_Exercise requirements_
Please repeat exactly, and only, the lines from the one containing "Viewport: 435px width, 304px" through the end of the records below, with no pictures.

[Stored records]
###

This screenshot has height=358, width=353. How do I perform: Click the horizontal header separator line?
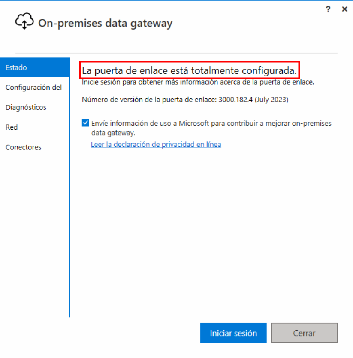click(x=176, y=53)
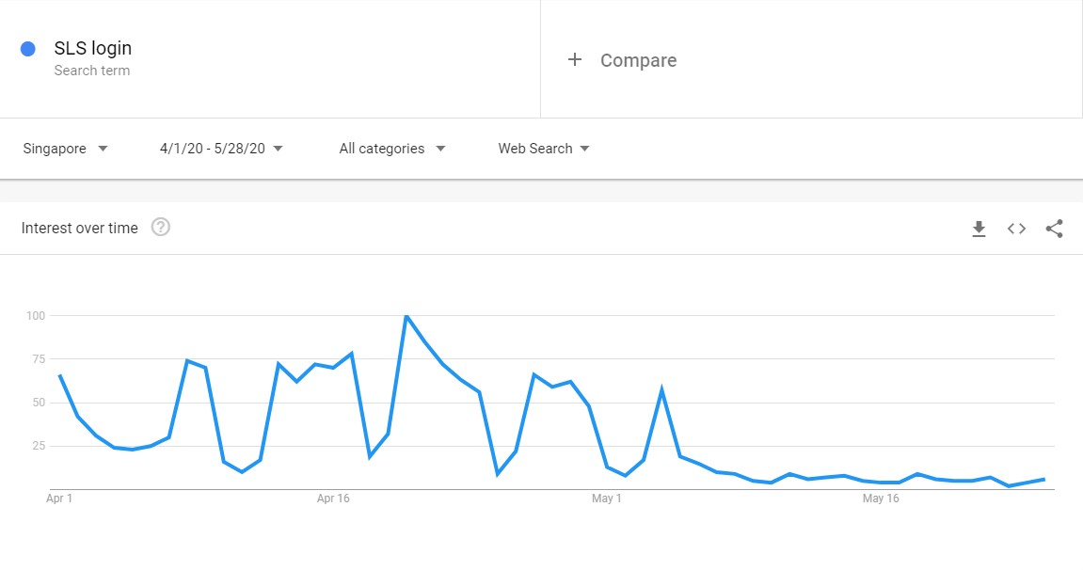
Task: Edit the SLS login search term
Action: click(x=93, y=49)
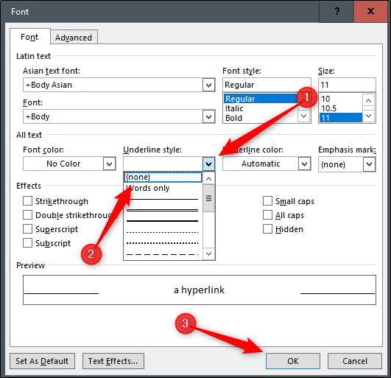Click size list scroll down arrow
The width and height of the screenshot is (391, 378).
pos(368,116)

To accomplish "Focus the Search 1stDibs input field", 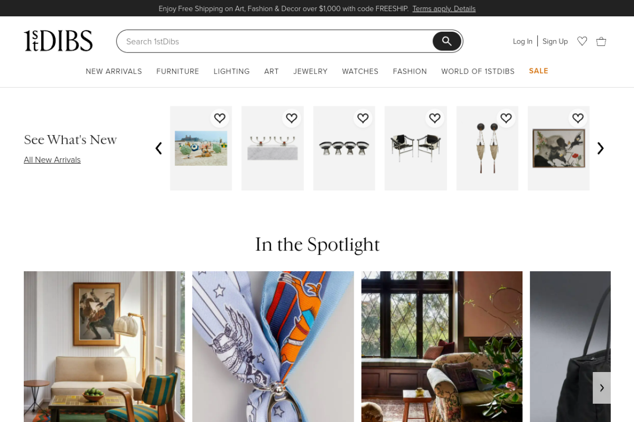I will point(275,41).
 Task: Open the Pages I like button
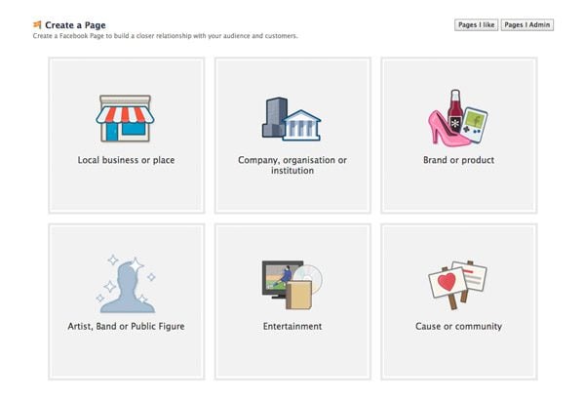pos(476,25)
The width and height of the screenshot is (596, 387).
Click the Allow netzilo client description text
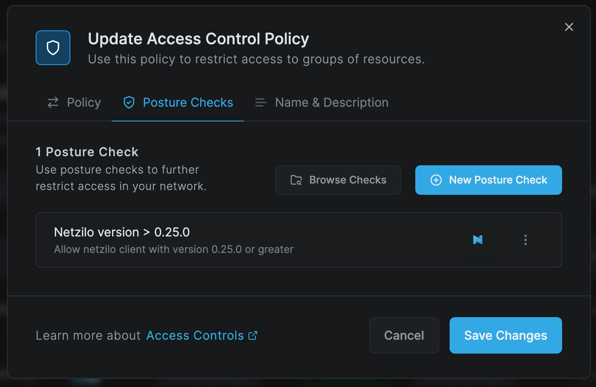point(174,249)
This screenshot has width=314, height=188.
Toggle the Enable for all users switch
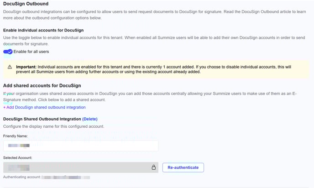click(8, 52)
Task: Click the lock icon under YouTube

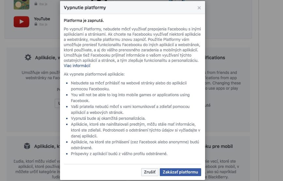Action: pos(36,24)
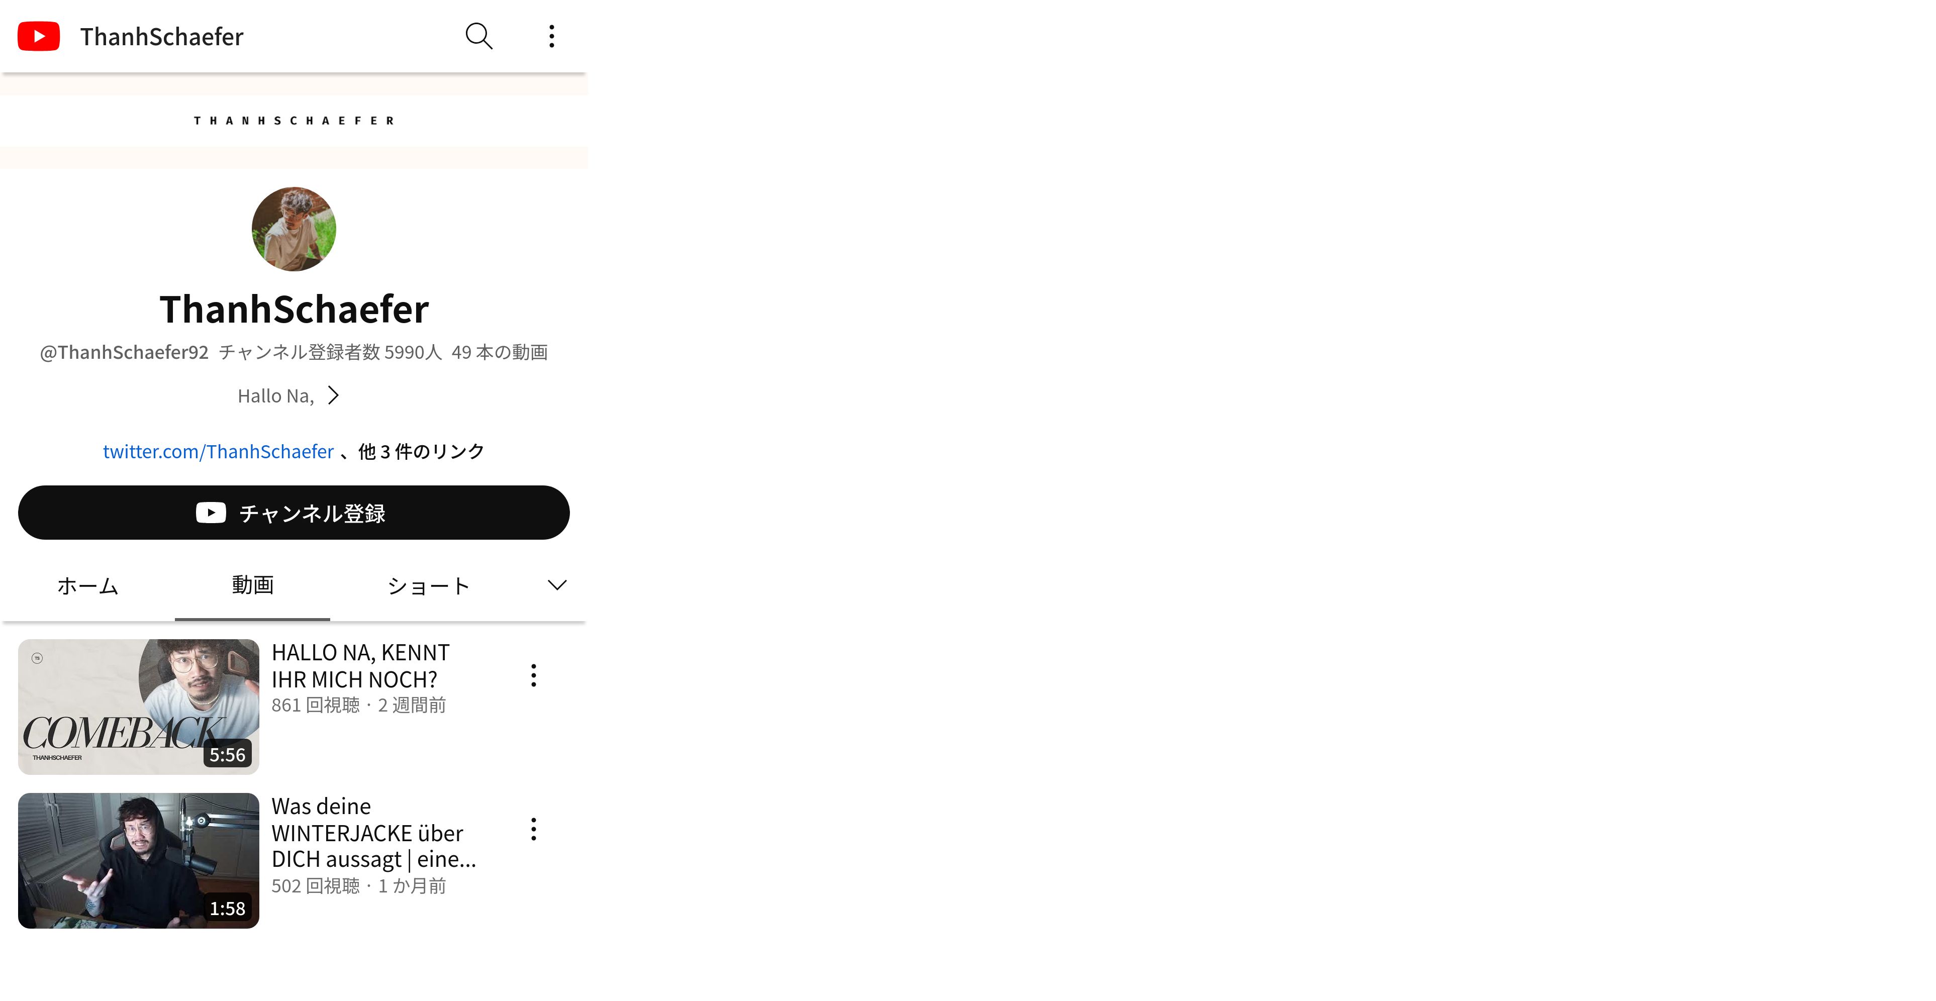Image resolution: width=1936 pixels, height=1001 pixels.
Task: Subscribe with チャンネル登録 button
Action: [x=294, y=513]
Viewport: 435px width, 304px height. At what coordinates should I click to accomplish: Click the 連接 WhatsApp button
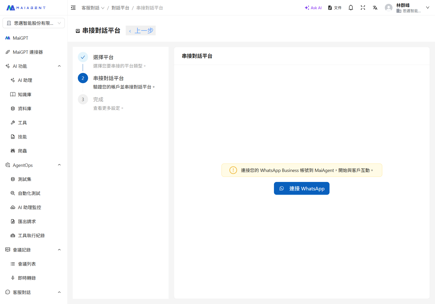coord(302,188)
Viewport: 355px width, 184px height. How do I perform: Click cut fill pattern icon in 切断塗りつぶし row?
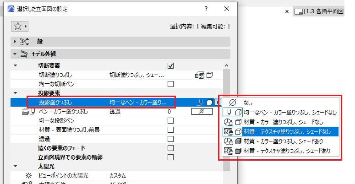click(199, 75)
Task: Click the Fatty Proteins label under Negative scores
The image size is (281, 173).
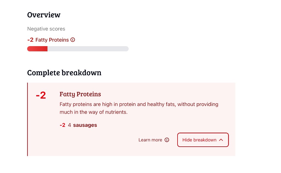Action: (52, 40)
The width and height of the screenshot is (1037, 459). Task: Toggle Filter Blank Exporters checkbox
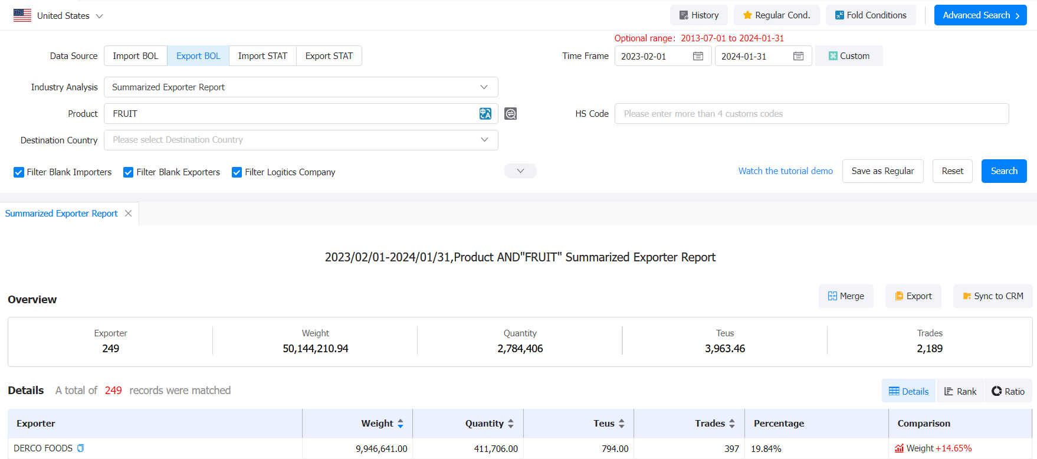(128, 172)
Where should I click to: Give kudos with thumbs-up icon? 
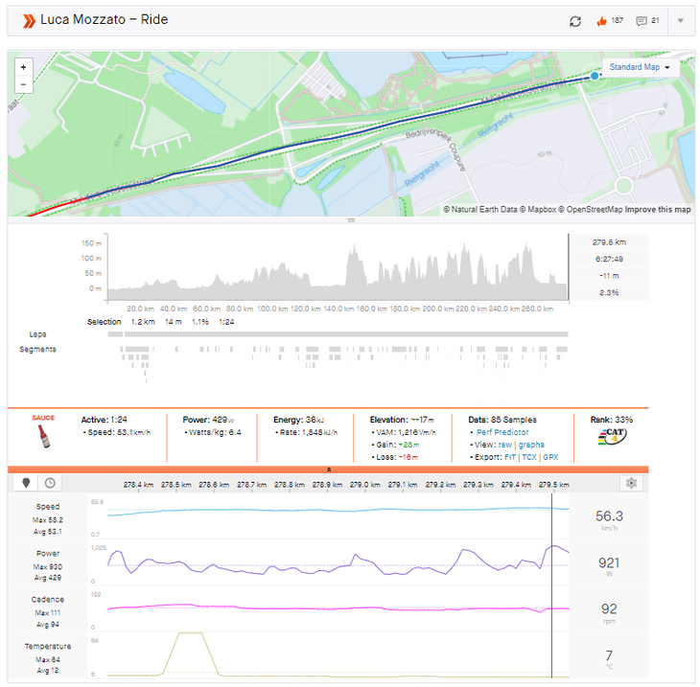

###

_Written solution_
Viewport: 435px width, 304px height. At what coordinates should I click to accomplish: Click the 連接 WhatsApp button
coord(302,188)
Viewport: 355px width, 184px height. How do I perform: Click cut fill pattern icon in 切断塗りつぶし row?
click(199, 75)
Task: Click the Fatty Proteins label under Negative scores
The image size is (281, 173).
Action: (52, 40)
The width and height of the screenshot is (1037, 459). Task: Toggle Filter Blank Exporters checkbox
(128, 172)
Where should I click to: Give kudos with thumbs-up icon? 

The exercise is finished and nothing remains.